Vous vous souvenez de votre première fois ? Le moment, le lieu, la personne ?
Si vous êtes honnête, il est probable que ce n’ait pas été à la hauteur de ce que vous aviez imaginé.
Pour beaucoup de femmes, les débuts sont moins synonymes d’excitation que de confusion, d’inconfort, ou de cette petite question intérieure: « C’était donc ça ? » Entre ce que l’on voit sur les écrans et ce que l’on nous apprend réellement, il y a un décalage qui laisse beaucoup d’entre nous se débrouiller seules.
Il ne s’agit pas ici d’encourager quoi que ce soit prématurément. Il s’agit d’information. On nous apprend à gérer une carrière, des relations, des finances, mais quand il s’agit de comprendre notre propre corps, la conversation reste souvent incomplète, voire évitée.
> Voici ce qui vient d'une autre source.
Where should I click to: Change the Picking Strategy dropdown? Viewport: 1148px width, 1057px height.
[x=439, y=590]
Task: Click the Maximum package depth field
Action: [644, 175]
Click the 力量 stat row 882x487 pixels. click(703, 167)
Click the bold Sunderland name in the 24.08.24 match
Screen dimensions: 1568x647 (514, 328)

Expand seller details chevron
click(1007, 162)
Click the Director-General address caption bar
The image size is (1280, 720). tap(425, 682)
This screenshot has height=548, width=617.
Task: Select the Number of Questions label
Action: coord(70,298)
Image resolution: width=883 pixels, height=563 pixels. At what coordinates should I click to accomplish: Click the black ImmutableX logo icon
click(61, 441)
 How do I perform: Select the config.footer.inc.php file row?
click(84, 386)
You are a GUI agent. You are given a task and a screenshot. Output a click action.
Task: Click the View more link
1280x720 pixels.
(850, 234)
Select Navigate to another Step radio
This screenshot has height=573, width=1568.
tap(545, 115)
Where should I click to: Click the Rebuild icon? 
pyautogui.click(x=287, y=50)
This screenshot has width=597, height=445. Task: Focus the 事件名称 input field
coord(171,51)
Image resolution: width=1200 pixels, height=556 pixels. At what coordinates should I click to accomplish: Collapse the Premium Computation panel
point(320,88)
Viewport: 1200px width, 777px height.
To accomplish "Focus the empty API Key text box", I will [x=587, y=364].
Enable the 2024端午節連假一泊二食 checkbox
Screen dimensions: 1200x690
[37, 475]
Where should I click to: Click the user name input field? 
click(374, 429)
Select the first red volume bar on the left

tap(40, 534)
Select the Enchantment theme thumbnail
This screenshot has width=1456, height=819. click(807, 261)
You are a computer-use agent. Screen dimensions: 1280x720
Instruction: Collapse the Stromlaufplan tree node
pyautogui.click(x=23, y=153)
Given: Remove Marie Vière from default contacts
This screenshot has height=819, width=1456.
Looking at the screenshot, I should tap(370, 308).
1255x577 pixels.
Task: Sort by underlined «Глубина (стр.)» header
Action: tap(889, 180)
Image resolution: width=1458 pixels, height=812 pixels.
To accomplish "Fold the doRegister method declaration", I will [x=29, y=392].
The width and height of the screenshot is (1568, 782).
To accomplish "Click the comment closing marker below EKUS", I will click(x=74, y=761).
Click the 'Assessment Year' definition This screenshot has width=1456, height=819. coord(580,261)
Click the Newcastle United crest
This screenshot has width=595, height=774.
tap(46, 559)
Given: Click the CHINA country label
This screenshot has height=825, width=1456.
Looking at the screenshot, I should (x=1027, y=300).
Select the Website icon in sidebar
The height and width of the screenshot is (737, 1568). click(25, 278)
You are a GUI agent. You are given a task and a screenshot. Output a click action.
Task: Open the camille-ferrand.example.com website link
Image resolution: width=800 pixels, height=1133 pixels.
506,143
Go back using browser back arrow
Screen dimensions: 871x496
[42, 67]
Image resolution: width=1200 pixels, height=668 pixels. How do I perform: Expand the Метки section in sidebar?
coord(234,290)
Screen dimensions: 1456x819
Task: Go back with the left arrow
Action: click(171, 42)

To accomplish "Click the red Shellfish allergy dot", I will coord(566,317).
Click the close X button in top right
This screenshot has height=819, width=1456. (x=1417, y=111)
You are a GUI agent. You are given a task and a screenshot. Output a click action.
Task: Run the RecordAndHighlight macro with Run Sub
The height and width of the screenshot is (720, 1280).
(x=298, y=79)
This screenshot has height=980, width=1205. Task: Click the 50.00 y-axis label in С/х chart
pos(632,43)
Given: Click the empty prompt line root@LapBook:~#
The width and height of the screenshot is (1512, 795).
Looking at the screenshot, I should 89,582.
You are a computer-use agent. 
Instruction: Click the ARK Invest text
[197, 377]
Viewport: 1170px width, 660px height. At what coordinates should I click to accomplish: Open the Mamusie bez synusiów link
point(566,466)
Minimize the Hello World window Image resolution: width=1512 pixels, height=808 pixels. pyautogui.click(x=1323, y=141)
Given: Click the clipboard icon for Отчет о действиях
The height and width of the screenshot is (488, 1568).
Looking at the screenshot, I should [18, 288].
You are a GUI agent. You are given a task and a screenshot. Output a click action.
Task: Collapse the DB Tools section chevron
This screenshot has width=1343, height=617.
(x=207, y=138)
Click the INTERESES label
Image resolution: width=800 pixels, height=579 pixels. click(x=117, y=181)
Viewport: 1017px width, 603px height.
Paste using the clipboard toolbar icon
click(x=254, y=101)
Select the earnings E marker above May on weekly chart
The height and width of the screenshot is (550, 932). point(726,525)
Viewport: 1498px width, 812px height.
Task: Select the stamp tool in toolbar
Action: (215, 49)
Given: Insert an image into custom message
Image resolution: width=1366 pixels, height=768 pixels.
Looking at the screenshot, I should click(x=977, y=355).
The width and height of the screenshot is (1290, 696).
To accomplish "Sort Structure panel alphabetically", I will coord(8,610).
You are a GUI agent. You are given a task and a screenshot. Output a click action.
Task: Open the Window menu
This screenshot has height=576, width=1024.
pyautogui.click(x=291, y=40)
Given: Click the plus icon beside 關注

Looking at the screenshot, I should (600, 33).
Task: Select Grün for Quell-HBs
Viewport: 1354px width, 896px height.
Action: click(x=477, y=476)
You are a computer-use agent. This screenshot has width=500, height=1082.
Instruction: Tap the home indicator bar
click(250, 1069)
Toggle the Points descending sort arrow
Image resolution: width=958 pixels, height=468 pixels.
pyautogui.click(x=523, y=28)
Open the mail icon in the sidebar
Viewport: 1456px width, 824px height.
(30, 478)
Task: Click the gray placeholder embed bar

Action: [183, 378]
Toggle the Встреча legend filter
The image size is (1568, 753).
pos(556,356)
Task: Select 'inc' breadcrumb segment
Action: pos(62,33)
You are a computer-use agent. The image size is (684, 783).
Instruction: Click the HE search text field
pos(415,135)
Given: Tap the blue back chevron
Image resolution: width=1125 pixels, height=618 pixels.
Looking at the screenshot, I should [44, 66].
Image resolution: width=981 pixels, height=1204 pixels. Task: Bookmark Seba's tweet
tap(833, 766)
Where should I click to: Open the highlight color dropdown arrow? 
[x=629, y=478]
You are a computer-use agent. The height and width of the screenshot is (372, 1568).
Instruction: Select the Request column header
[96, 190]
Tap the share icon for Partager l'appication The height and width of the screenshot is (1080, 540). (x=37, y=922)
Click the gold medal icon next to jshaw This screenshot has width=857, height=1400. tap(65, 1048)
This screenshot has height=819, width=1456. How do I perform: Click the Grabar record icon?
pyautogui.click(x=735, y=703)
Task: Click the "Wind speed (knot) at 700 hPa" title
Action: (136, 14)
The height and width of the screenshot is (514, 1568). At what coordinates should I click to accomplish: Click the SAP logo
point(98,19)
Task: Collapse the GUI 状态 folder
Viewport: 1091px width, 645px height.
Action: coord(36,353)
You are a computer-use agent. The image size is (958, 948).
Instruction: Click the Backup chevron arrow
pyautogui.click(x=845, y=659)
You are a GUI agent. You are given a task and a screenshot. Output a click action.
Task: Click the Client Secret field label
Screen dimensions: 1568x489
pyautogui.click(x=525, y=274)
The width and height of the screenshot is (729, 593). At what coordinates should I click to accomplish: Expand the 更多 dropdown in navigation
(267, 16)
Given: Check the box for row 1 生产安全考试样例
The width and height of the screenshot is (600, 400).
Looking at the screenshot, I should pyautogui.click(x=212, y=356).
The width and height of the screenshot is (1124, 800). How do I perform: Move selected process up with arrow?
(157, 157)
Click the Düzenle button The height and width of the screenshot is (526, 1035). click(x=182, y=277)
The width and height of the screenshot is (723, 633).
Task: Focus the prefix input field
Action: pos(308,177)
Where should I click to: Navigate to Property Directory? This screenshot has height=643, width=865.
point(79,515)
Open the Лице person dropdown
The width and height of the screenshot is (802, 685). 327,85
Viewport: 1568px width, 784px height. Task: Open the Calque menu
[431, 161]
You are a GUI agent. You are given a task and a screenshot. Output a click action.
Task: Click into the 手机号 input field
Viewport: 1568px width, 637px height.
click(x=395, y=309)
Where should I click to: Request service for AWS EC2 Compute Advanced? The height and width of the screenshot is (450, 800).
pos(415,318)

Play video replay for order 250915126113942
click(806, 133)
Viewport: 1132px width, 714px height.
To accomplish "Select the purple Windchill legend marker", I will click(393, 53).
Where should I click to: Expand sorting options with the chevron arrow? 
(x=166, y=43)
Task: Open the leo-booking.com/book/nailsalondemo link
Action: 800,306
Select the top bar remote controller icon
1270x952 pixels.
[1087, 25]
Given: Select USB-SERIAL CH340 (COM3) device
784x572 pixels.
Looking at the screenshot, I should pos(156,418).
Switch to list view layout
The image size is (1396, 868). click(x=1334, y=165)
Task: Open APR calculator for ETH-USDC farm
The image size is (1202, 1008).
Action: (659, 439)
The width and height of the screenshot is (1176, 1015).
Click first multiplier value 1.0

La vérité, c’est que les corps sont différents. Ce qui est naturel ou confortable pour une personne ne l’est pas forcément pour une autre. Même les idées largement admises sur ce qui « devrait fonctionner » ne s’appliquent pas à tout le monde. Le confort, les préférences et l’anatomie comptent, et il faut parfois du temps et une communication honnête pour comprendre ce qui nous convient vraiment.
Mais il y a une autre réalité dont on parle rarement: certaines personnes n’aiment tout simplement pas le sexe.
Ce n’est pas aussi rare qu’on le pense, mais c’est souvent mal compris. Pour certaines, c’est une question de manque de plaisir physique. Pour d’autres, c’est un décalage plus profond: quelque chose qui ne suscite ni intérêt ni envie, contrairement à ce qu’on leur a toujours décrit.
Dans certains cas, il peut exister des raisons médicales. Des conditions comme le vaginisme, par exemple, peuvent rendre l’intimité douloureuse malgré toutes les précautions. Et même au-delà des explications médicales, beaucoup constatent un écart entre ce qu’on leur avait promis et ce qu’elles vivent réellement.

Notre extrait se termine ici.